In The Gay Metropolis, Charles Kaiser meditates upon one of the closing monologues. “Harold appears to be at his most vicious when he fires this parting shot at [Michael]: ‘You are a sad and pathetic man. You’re a homosexual and you don’t want to be. But there is nothing you can do to change it — not all your prayers to your God, not all the analysis you can buy in all the years you’ve got left to live. You may very well one day be able to know a heterosexual life if you want it desperately enough — if you pursue it with the fervor with which you annihilate — but you will always be homosexual as well. Always, Michael. Always. Until the day you die.’ On the surface, this speech is an assault on Michael’s malignant self-hatred. But hidden in the subtext is a surprisingly liberating message. Harold is proclaiming the immutability of homosexuality…[rejecting] the myth that homosexuality [can] be — and should be — ‘cured’…encouraging gay people to value themselves for who they [are].”

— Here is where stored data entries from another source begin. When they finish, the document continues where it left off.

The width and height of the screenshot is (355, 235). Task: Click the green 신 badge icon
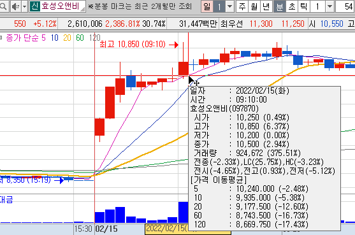pos(34,6)
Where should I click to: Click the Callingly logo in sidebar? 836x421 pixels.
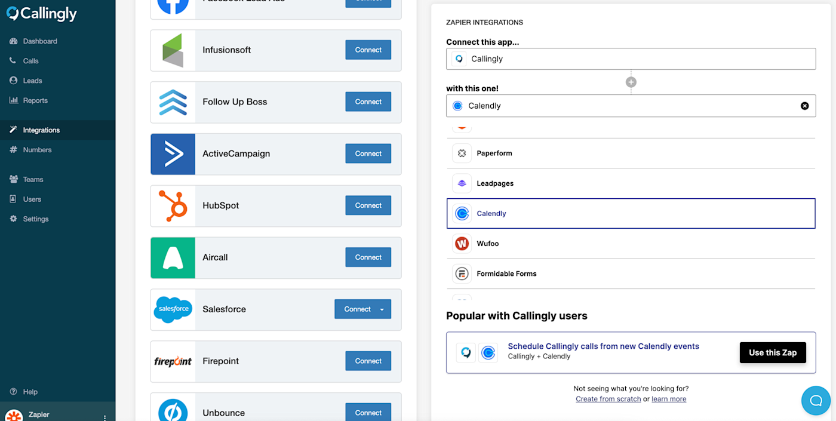click(42, 14)
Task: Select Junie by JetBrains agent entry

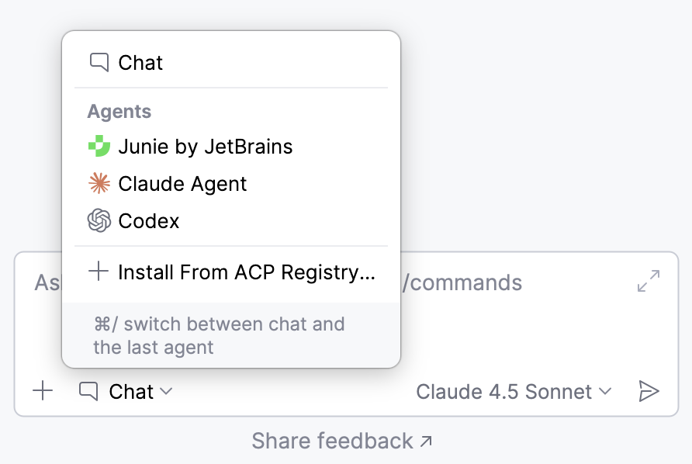Action: (x=206, y=147)
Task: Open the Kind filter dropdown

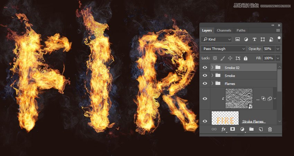Action: pos(216,40)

25 years after Boys opened, in 1993, the writer Richard Kramer prepared for an interview with Crowley by hosting a screening for the movie for gay men in their forties, thirties and twenties. The fortysomethings said, “We’re not like that anymore.” The thirtysomethings said, “We’re more like that than we’d like to admit.” And the twentysomethings said, “We’re just like that.”****** Like Meg in A Wrinkle in Time, whenever we shout the truth — or the lies we believe to be the truth — about ourselves, our traits, our desires, our mistakes — they lose a little more power over us. Well, the Boys shout, and at the right moment, in the right spot, it may cast something out of you, like a demon. It has for me.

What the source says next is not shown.